The tendency for media outlets to cover these stories comes full circle in the news covering news of the news, and it is within this cycle that the real power of these visual manifestations summons its bewildering cultural strength.
What we see is relative, right? Looking at a Jackson Pollock canvas, some see sheer genius, others quip that their child could make the same kind of chaotic mess and still others examine the tangle of lines and detect algorithmic patterns. How we interpret what we see is a direct result of what we have been taught, shown and exposed to during our lives. Various combinations of parents, friends, schools, religions, philosophies, television, movies, books and individual perspicacity influence our individual views. That’s why I’m so inclined to ask, What do you see? This is what matters because it is the collection of all our individual views that comprises this grander phenomenon, which is so acutely documented in the video montage.
Human beings share the need to explain what they see. That’s the function of language – to communicate internal thoughts externally. An intrinsic human trait, in this day and age of internet immediacy such explanations, whether on a blog or the news, swirl all around the world, are re-posted and re-appropriated, all in the name of explaining what someone sees, or claims to see.
The authenticity of these images is often called into question, but never by the news (as I’ve blogged about before). Sometimes reporters will include a quotation from a bystander with a different opinion (Jane Doe sees Jesus, John Doe sees Charles Manson) but they never really track down the facts about how the image in question came to be. There is often speculation, but very rarely is anything proven.

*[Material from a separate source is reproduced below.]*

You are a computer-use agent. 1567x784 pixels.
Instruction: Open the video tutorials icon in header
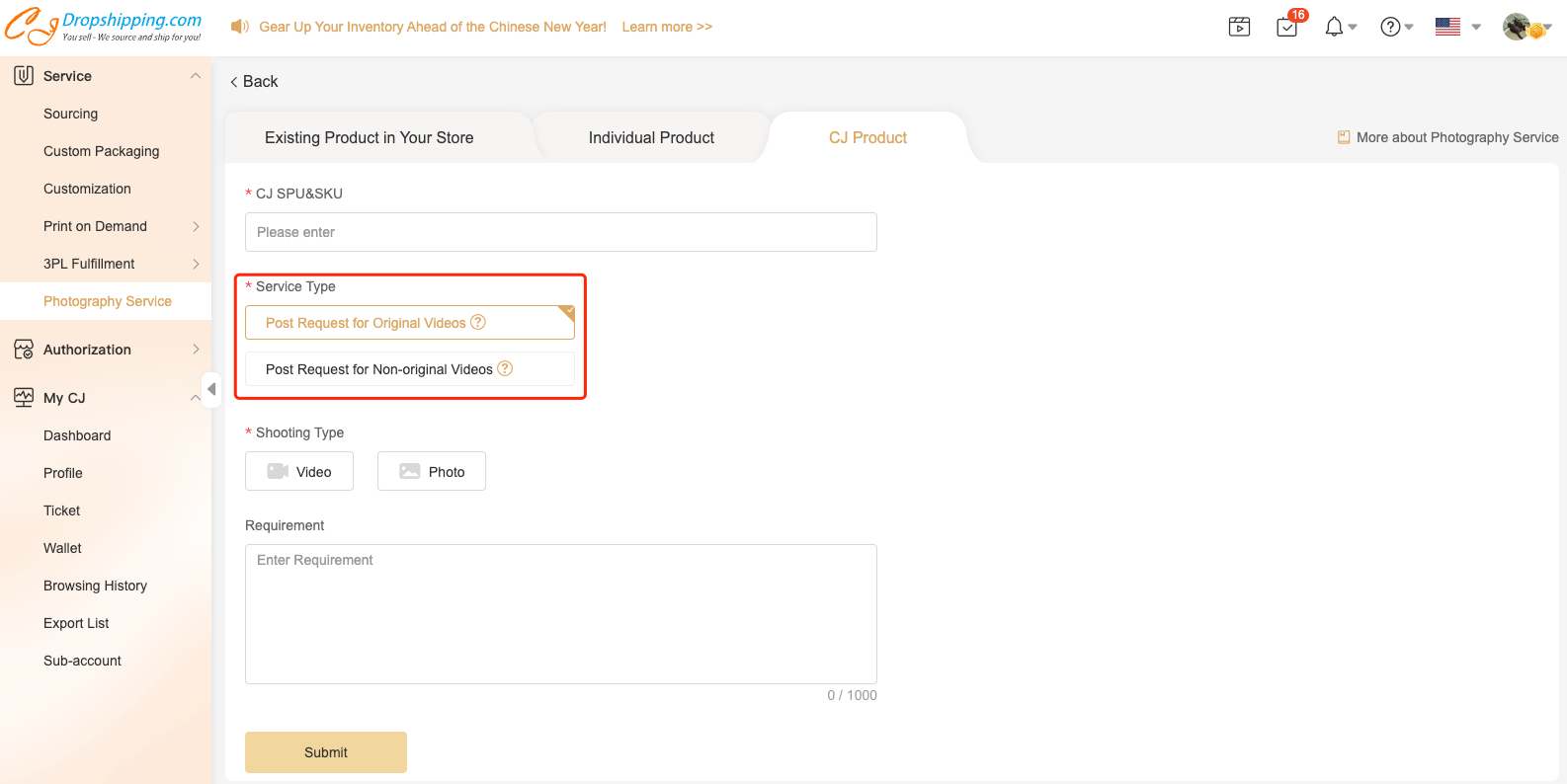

Of course, proving that a divine hand caused an image to appear would be tough, but these stories – human interest stories – rely on what the individuals saw and what they told reporters, not what actually happened.
So what’s really happening? That’s the big question. There isn’t a definitive answer, but if you weed through enough of my older posts, I think some answers begin to take shape, though they might be as hard to decipher as some of the images. There is no doubt that technology and its acceleration plays a role. How else could the frequency of these sightings explained in light of reports of religion being less and less popular?
Technological advances also permit us to know more and more about the world (for better or worse) so as more and more about science is revealed, we tend to think that EVERYTHING can be explained, can be given meaning.
Take this recent story from The Scottish Sun about a woman who claims to see her dead father in this ultrasound. She claims that her father is holding the baby, a sign that he will always be with them, looking out for them. Yes, ultrasounds provide invaluable information about a baby’s natal development, but they also are yet another image for people to stare at and look for meaning that may or may not be there.
It is this speculative quality of these stories that draws people to them and the reason why the media never shies away from such stories, no matter how little news the news might contain.